> ACTIVITY
Duplicate the material from the line with "You are a GUI" to the line with "The width and", keeping each line unchanged.

(Saved data entries)
━━━━━━━━
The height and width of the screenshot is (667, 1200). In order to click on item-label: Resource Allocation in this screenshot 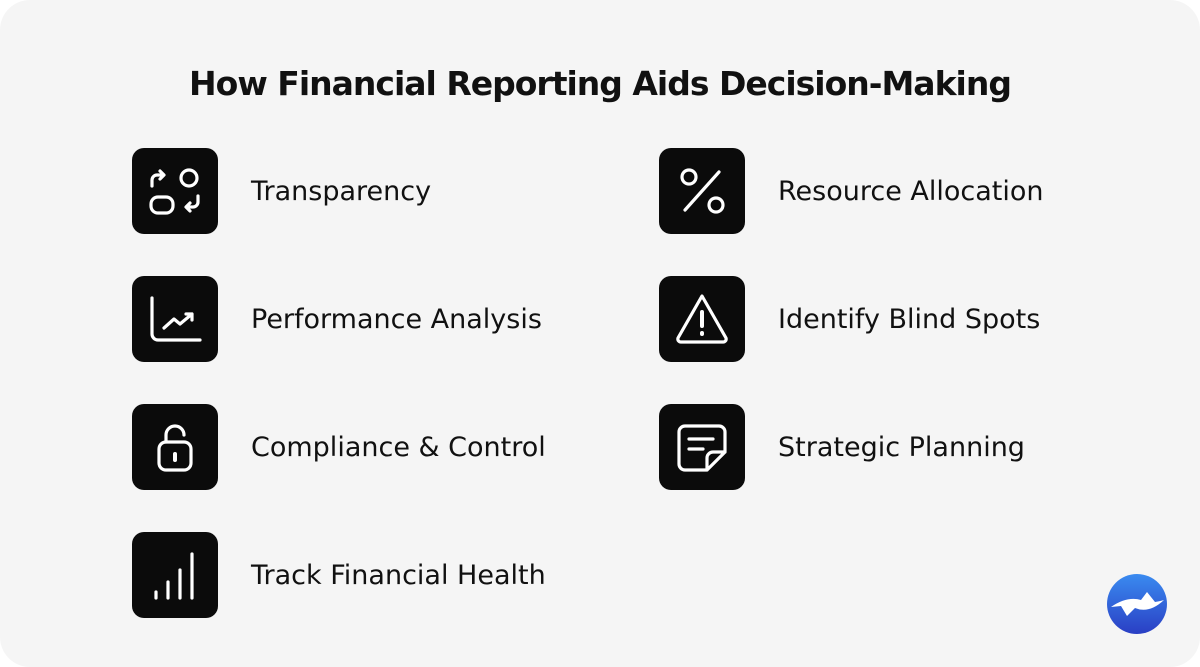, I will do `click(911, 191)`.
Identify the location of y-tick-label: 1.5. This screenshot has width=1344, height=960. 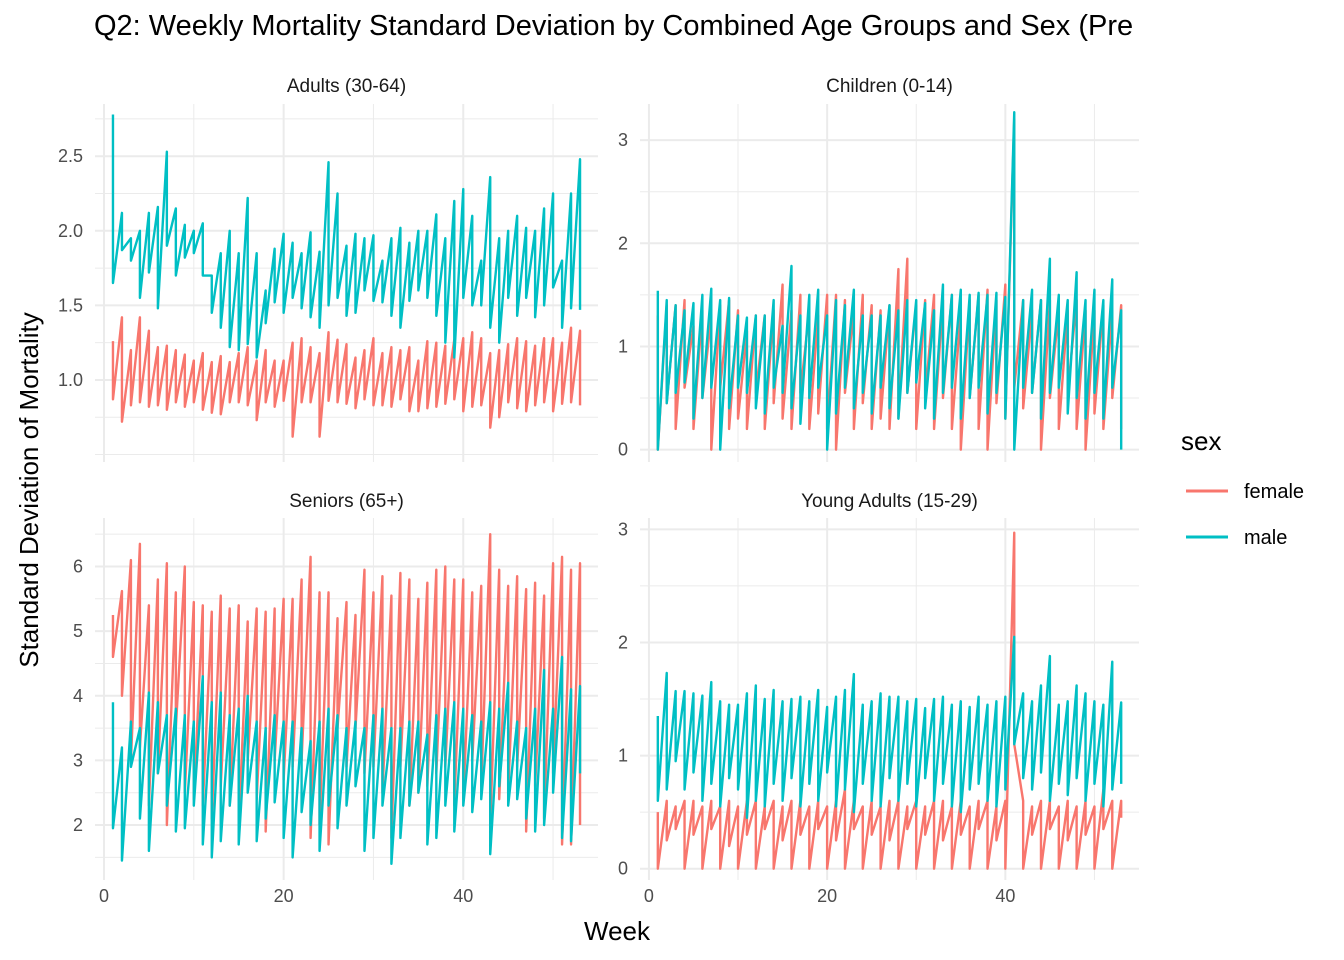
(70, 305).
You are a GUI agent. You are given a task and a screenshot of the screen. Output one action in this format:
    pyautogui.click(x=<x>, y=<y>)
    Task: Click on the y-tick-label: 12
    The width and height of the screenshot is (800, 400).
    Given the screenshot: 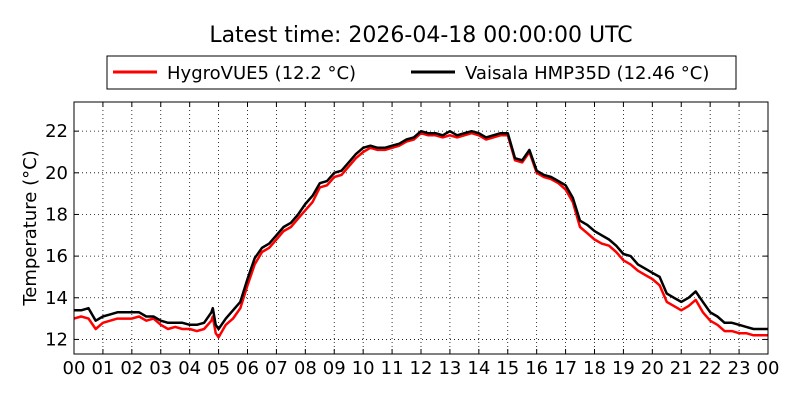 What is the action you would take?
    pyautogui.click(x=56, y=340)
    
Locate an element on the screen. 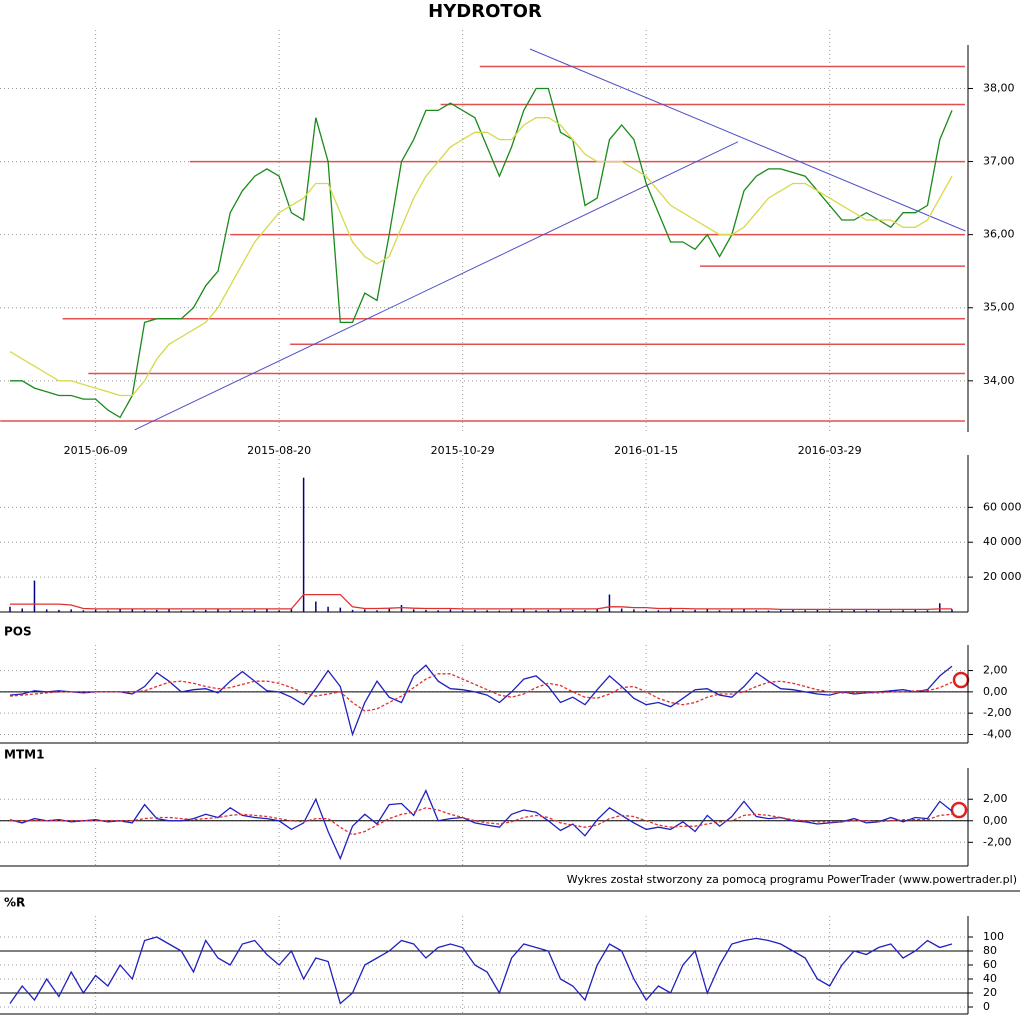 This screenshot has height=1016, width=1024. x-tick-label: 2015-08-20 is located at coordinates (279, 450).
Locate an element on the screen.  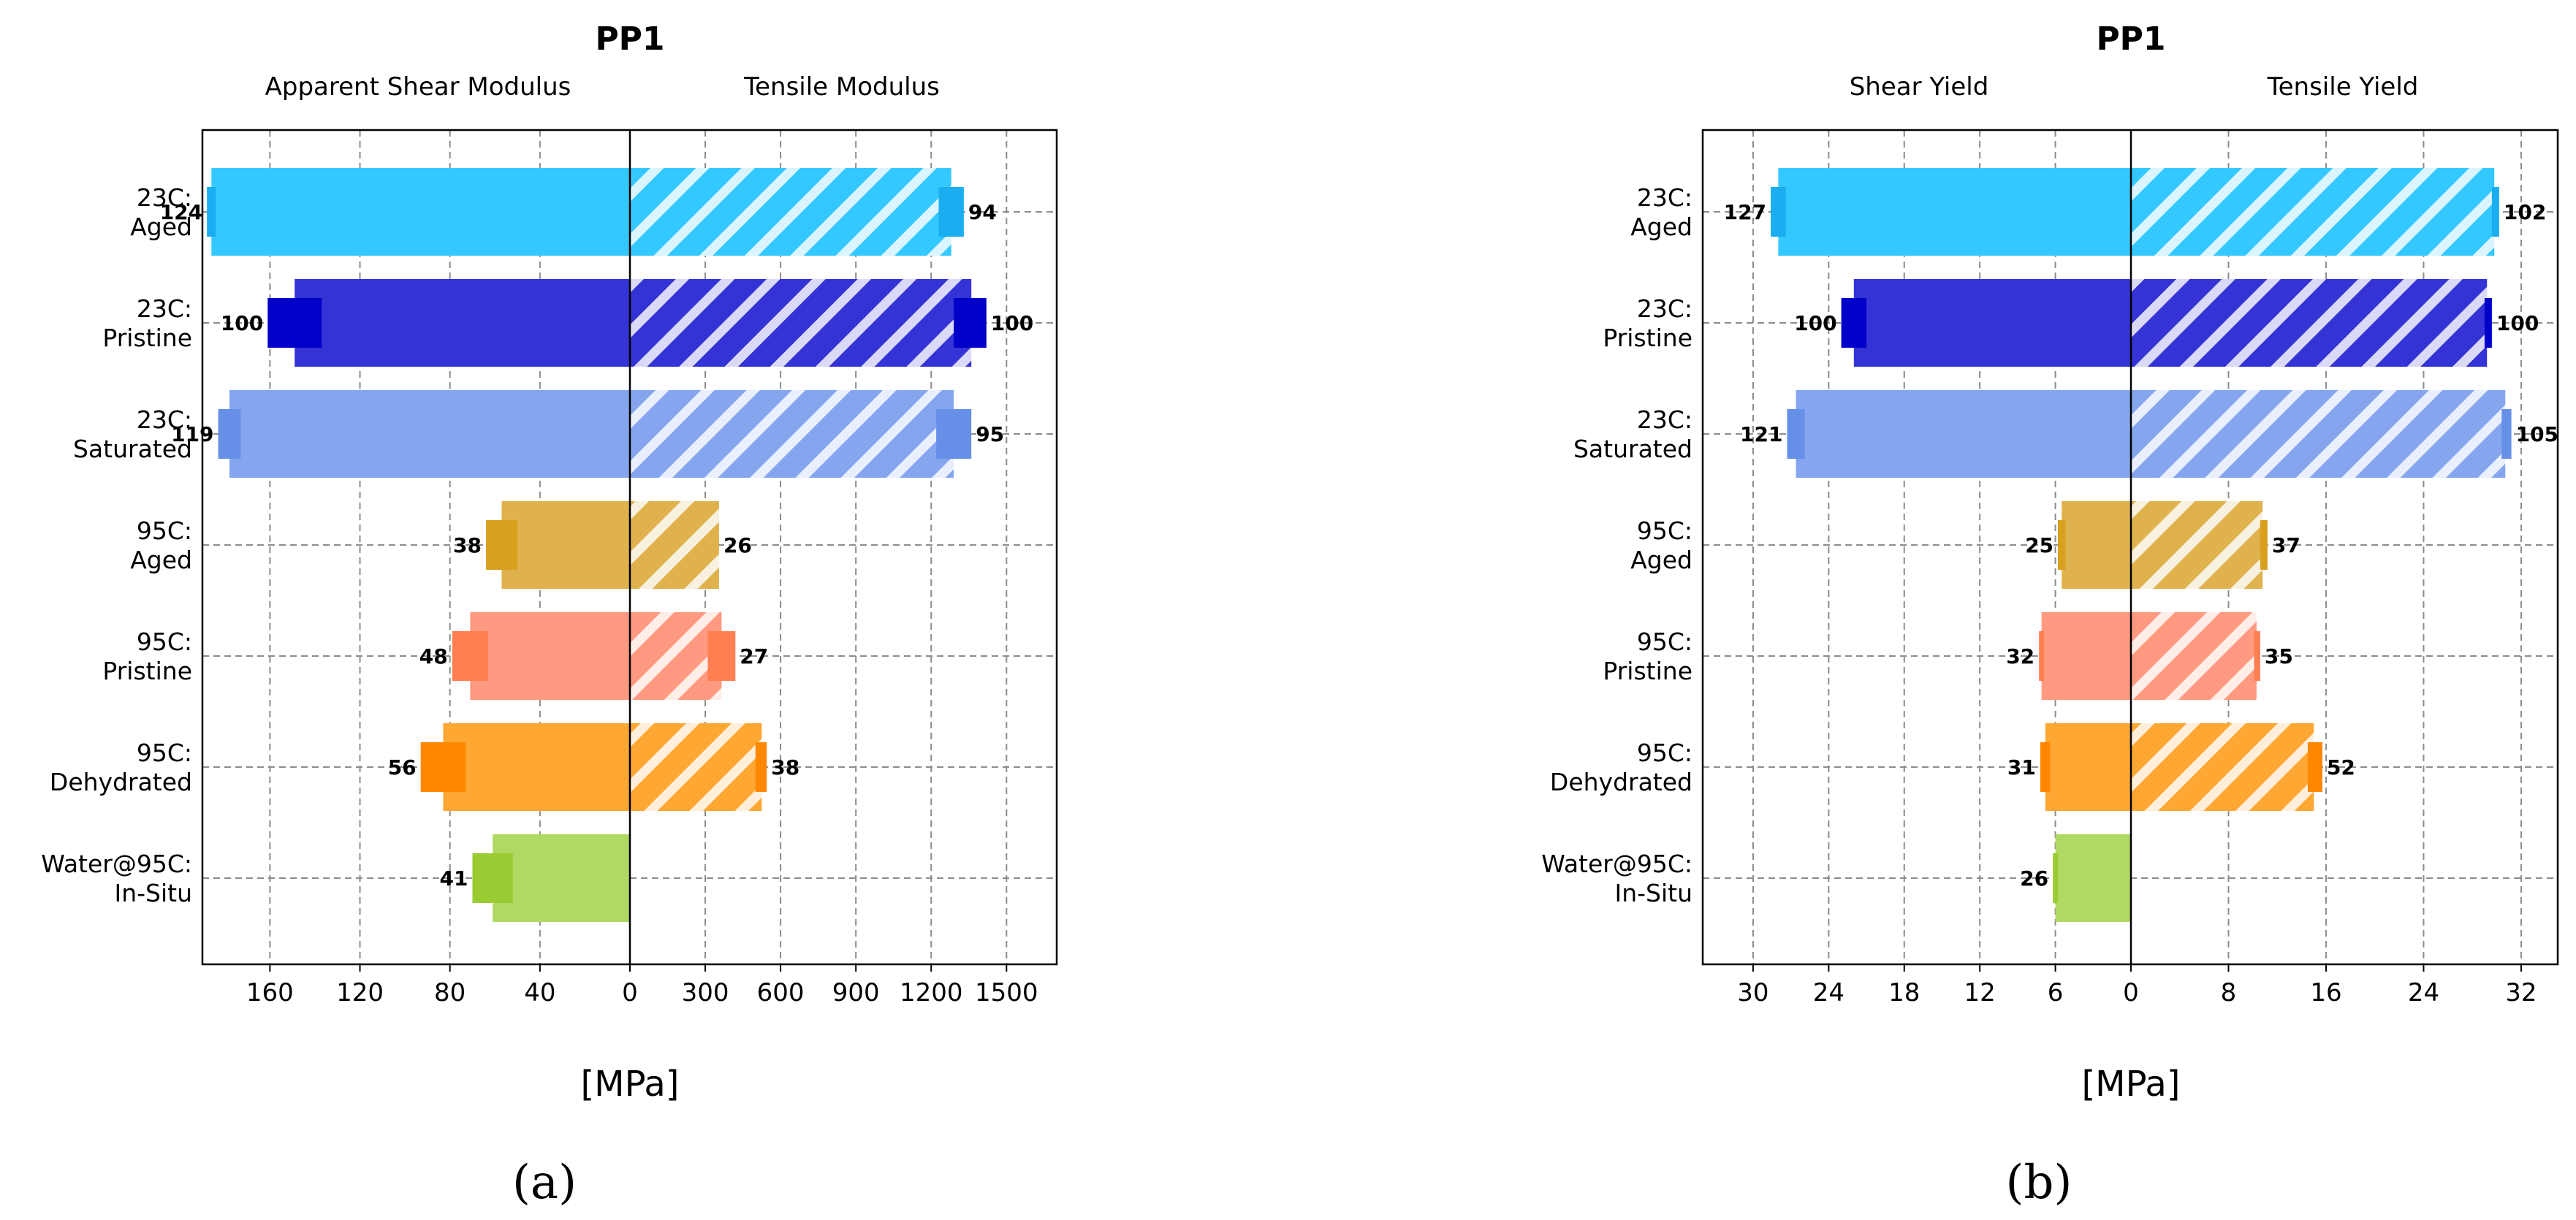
━━━━━━━━
> RESPONSE TO THE TASK
You are a GUI agent. You are given a task and a screenshot of the screen. Output one action in this format:
    pyautogui.click(x=<x>, y=<y>)
    Task: Click on the y-tick-label: 12
    The width and height of the screenshot is (800, 400).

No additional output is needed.